Project description
New methods for constructing infinite monster groups
Groups are abstract algebraic structures that mathematically encode the notion of symmetry. They are ubiquitous in all areas of mathematics and also have important implications for theoretical physics and computer science. The theory of infinite monster groups is an important part of group theory, offering examples of infinite groups with exceptional geometric, analytic and algebraic properties. Funded by the Marie Skłodowska-Curie Actions programme, the SPECMON project plans to develop new methods for constructing infinite monster groups. These methods will be used to study key open questions such as Diximier's problem on unitarisable groups, Kaplansky's zero-divisor conjecture and the Baum–Connes conjecture.
Objective
Groups are abstract algebraic structures that mathematically encode the notion of symmetry. Groups are ubiquitous in all areas of mathematics and have applications, for example, to theoretical physics and computer science. Group theory tries to understand particular classes as well as global properties of groups. The theory of infinite monster groups is a crucial part of the theory. It provides examples of infinite groups with exceptional geometric, analytic, and algebraic properties, thus clarifying boundaries of classes of groups and often resolving outstanding open questions.

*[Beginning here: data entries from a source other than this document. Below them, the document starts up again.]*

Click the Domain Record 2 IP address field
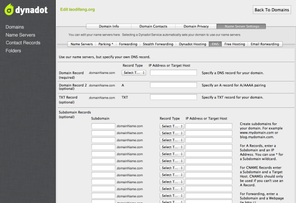tap(173, 85)
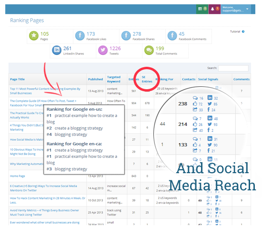
Task: Open "6 Creative (+5 Boring) Ways" link
Action: 43,188
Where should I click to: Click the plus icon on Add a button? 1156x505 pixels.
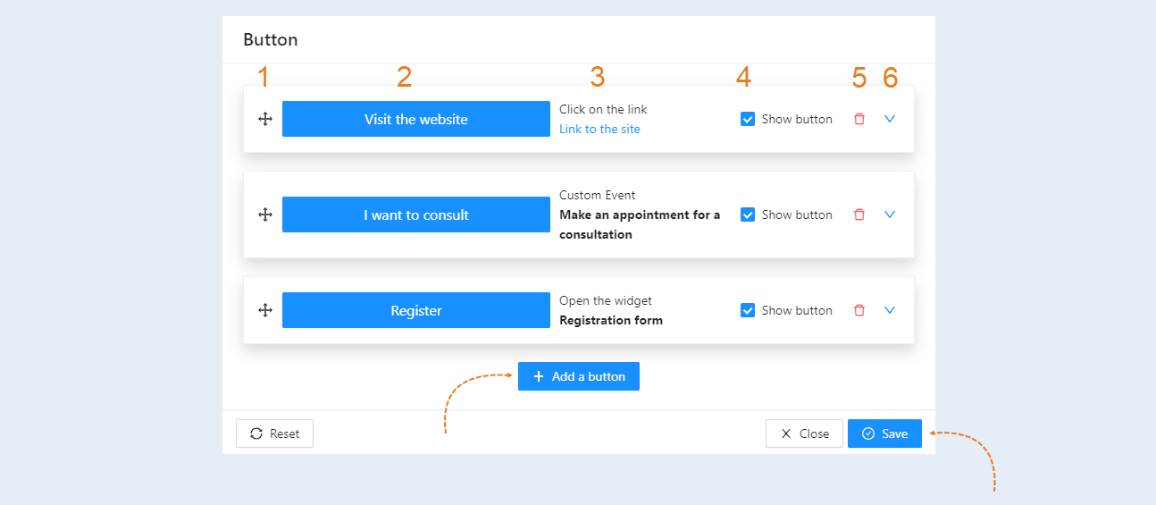tap(539, 376)
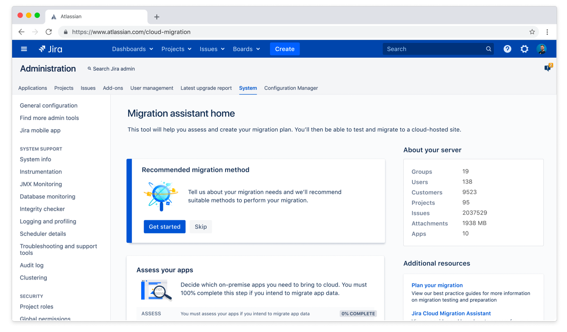
Task: Open Integrity checker in sidebar
Action: point(42,209)
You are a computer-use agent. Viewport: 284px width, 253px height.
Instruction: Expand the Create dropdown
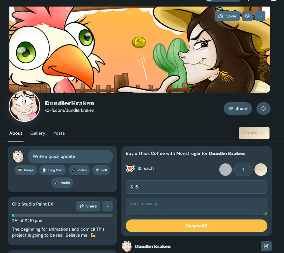coord(254,133)
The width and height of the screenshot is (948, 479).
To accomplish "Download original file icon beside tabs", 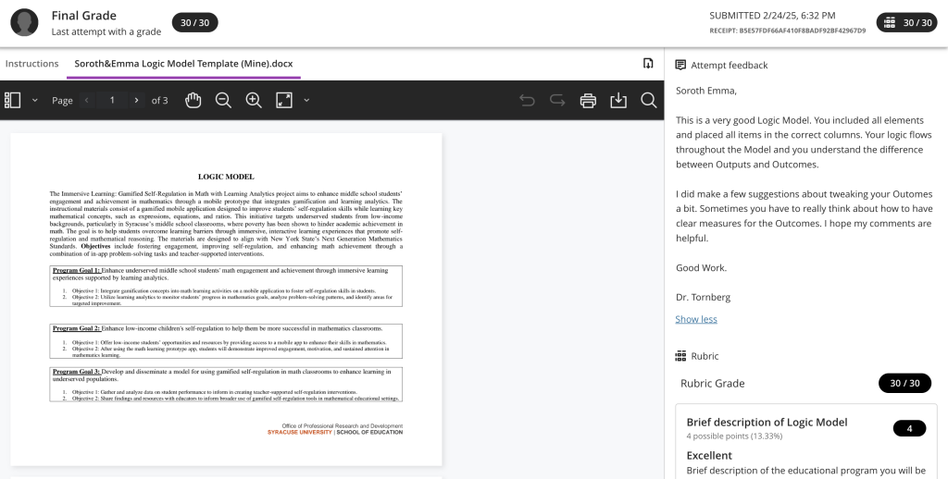I will click(648, 63).
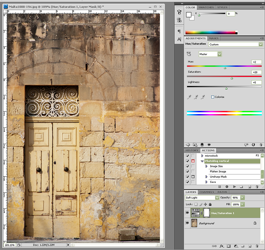Select the on-image targeted adjustment hand tool
Viewport: 265px width, 250px height.
189,54
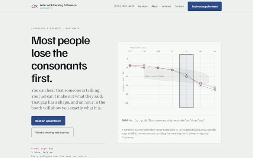Go to the About page
Screen dimensions: 253x158
pos(155,6)
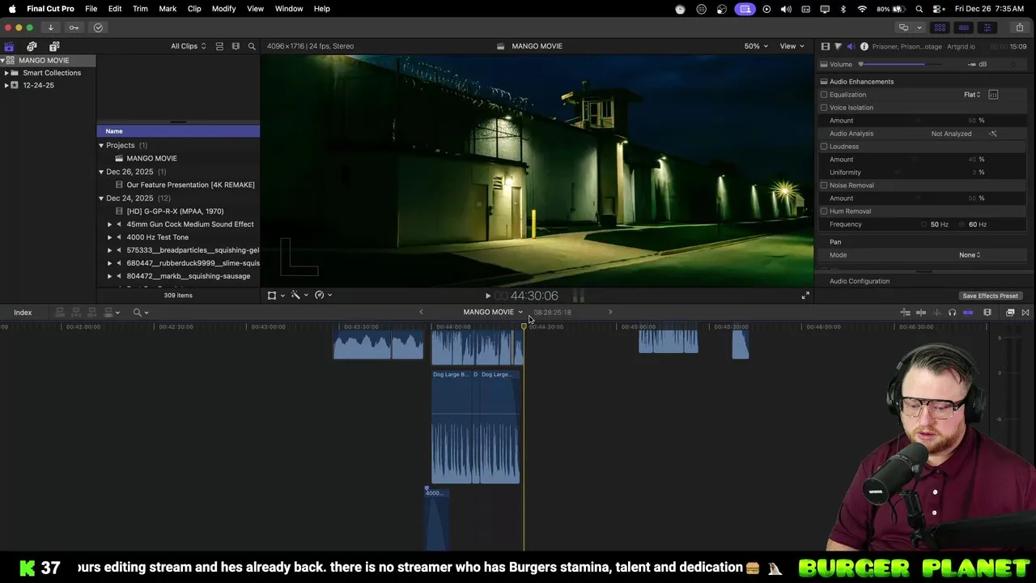Image resolution: width=1036 pixels, height=583 pixels.
Task: Enable the Voice Isolation checkbox
Action: click(824, 108)
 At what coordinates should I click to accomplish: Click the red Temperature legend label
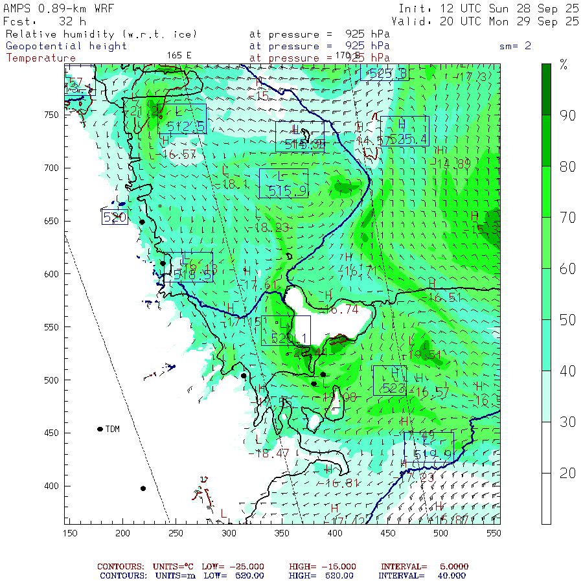click(41, 58)

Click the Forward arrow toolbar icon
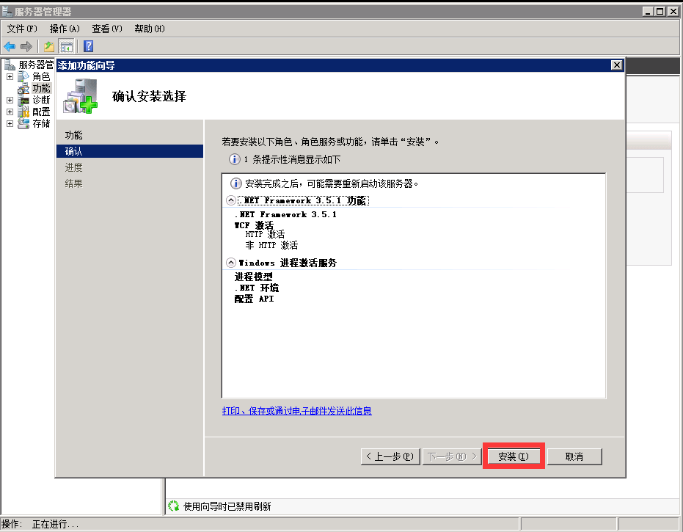click(26, 46)
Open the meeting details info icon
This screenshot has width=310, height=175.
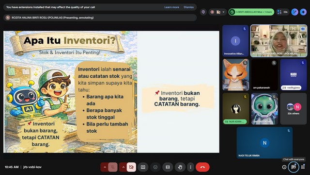click(284, 167)
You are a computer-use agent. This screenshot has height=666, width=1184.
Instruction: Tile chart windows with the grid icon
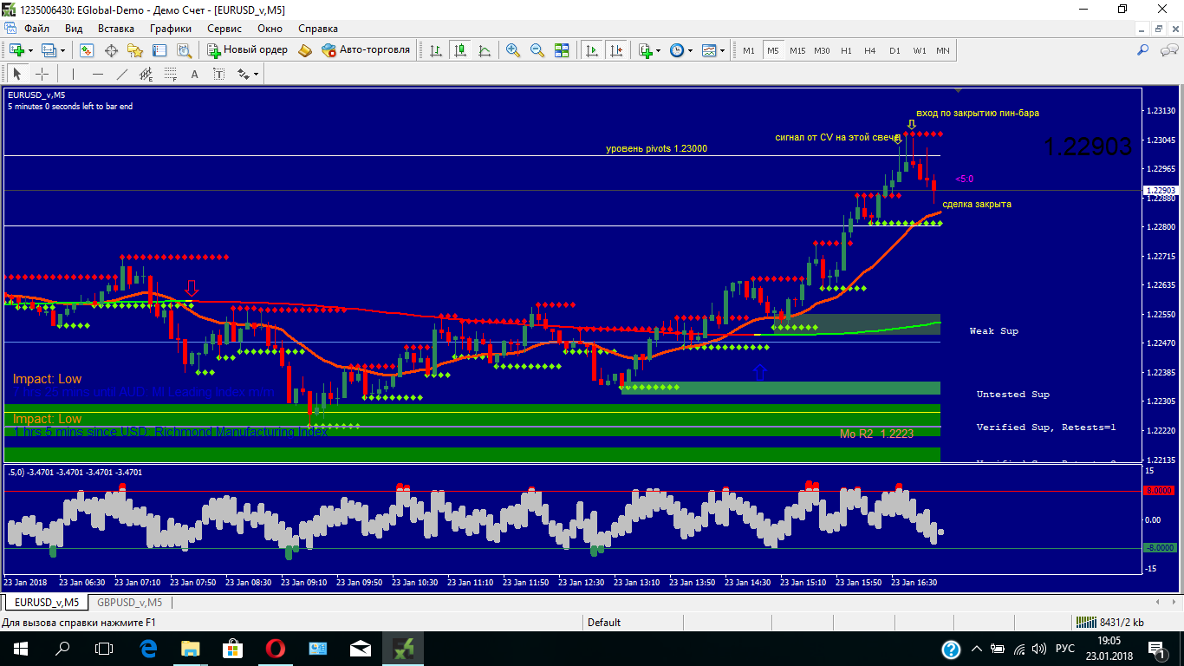click(x=562, y=50)

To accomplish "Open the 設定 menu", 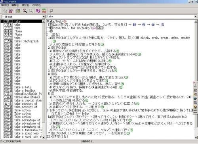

This project aims to develop further methods for constructing and studying infinite monster groups, providing new techniques for producing such groups as well as a deeper understanding of the spectrum of phenomena encountered in the existing theory. The monsters within the scope of this project arise from methods of geometric group theory, which studies finitely generated infinite groups through their actions on geometric structures. The planned work will benefit greatly from the excellent synergies between the ER's geometric viewpoint and Prof. Thom's more analytic viewpoint on infinite groups, a combination which has produced outstanding results in the past.
The methods and results developed in this project will lead to significant advances in outstanding open questions. Particular topics addressed by the project are, for example: Diximier's problem on unitarizability of groups (open since 1950), the Kaplansky zero-divisor conjecture (1956), the Baum-Connes conjecture (1982), and the open questions of residual finiteness of hyperbolic groups and of quasi-isometry invariance of acylindrical hyperbolicity. Furthermore, the project will lead to new models of random groups, in particular infinitely presented ones and periodic ones.
Fields of science (EuroSciVoc)
CORDIS classifies projects with EuroSciVoc, a multilingual taxonomy of fields of science, through a semi-automatic process based on NLP techniques. See: The European Science Vocabulary.
CORDIS classifies projects with EuroSciVoc, a multilingual taxonomy of fields of science, through a semi-automatic process based on NLP techniques. See: The European Science Vocabulary.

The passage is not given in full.